WORK ITEM
Your answer should be an exact copy of every record.

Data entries
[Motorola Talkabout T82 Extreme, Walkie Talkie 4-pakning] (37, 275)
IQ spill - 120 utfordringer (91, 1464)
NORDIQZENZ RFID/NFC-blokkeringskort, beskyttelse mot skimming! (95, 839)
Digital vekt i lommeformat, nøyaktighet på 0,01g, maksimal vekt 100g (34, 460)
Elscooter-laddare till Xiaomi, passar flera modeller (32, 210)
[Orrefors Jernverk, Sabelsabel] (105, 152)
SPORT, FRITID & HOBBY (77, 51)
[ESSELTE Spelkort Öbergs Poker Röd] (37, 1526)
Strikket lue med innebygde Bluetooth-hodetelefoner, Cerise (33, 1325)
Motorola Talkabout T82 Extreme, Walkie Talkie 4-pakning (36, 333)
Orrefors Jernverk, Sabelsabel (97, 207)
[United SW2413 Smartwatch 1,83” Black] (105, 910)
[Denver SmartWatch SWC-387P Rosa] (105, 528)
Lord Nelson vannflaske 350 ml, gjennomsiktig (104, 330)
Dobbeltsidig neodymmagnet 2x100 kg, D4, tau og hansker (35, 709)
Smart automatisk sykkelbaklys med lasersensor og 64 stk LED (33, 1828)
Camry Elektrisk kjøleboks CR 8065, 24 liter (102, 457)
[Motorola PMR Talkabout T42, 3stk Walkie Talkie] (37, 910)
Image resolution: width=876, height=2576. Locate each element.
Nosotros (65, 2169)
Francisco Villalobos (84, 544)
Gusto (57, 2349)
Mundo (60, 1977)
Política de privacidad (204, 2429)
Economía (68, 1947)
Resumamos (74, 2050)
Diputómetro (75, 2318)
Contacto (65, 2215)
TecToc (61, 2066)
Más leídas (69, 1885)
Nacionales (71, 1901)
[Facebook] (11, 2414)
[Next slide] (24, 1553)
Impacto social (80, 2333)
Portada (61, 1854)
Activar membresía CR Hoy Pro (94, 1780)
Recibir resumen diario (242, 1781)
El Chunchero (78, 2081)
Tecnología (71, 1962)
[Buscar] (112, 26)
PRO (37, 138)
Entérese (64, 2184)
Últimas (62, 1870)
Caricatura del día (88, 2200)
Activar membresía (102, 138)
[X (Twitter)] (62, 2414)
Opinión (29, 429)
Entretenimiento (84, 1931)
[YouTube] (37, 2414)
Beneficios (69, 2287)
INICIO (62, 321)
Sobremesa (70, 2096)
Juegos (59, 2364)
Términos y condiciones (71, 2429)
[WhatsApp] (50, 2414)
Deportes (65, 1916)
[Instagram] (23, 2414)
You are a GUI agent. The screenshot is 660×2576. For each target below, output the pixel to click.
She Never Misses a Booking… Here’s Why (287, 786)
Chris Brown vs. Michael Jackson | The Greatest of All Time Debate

FINISHED EXERCISE
[Motorola Talkabout T82 Extreme, Walkie Talkie 4-pakning] (37, 275)
IQ spill - 120 utfordringer (91, 1464)
NORDIQZENZ RFID/NFC-blokkeringskort, beskyttelse mot skimming! (95, 839)
Digital vekt i lommeformat, nøyaktighet på 0,01g, maksimal vekt 100g (34, 460)
Elscooter-laddare till Xiaomi, passar flera modeller (32, 210)
[Orrefors Jernverk, Sabelsabel] (105, 152)
SPORT, FRITID & HOBBY (77, 51)
[ESSELTE Spelkort Öbergs Poker Röd] (37, 1526)
Strikket lue med innebygde Bluetooth-hodetelefoner, Cerise (33, 1325)
Motorola Talkabout T82 Extreme, Walkie Talkie 4-pakning (36, 333)
Orrefors Jernverk, Sabelsabel (97, 207)
[United SW2413 Smartwatch 1,83” Black] (105, 910)
[Denver SmartWatch SWC-387P Rosa] (105, 528)
Lord Nelson vannflaske 350 ml, gjennomsiktig (104, 330)
Dobbeltsidig neodymmagnet 2x100 kg, D4, tau og hansker (35, 709)
Smart automatisk sykkelbaklys med lasersensor og 64 stk LED (33, 1828)
Camry Elektrisk kjøleboks CR 8065, 24 liter (102, 457)
[Motorola PMR Talkabout T42, 3stk Walkie Talkie] (37, 910)
Image resolution: width=876, height=2576. Locate each element.
Nosotros (65, 2169)
Francisco Villalobos (84, 544)
Gusto (57, 2349)
Mundo (60, 1977)
Política de privacidad (204, 2429)
Economía (68, 1947)
Resumamos (74, 2050)
Diputómetro (75, 2318)
Contacto (65, 2215)
TecToc (61, 2066)
Más leídas (69, 1885)
Nacionales (71, 1901)
[Facebook] (11, 2414)
[Next slide] (24, 1553)
Impacto social (80, 2333)
Portada (61, 1854)
Activar membresía CR Hoy Pro (94, 1780)
Recibir resumen diario (242, 1781)
El Chunchero (78, 2081)
Tecnología (71, 1962)
[Buscar] (112, 26)
PRO (37, 138)
Entérese (64, 2184)
Últimas (62, 1870)
Caricatura del día (88, 2200)
Activar membresía (102, 138)
[X (Twitter)] (62, 2414)
Opinión (29, 429)
Entretenimiento (84, 1931)
[YouTube] (37, 2414)
Beneficios (69, 2287)
INICIO (62, 321)
Sobremesa (70, 2096)
Juegos (59, 2364)
Términos y condiciones (71, 2429)
[WhatsApp] (50, 2414)
Deportes (65, 1916)
[Instagram] (23, 2414)
You are a GUI agent. The screenshot is 660×2576. For each target below, output the pixel to click.
She Never Misses a Booking… Here’s Why (287, 786)
Chris Brown vs. Michael Jackson | The Greatest of All Time Debate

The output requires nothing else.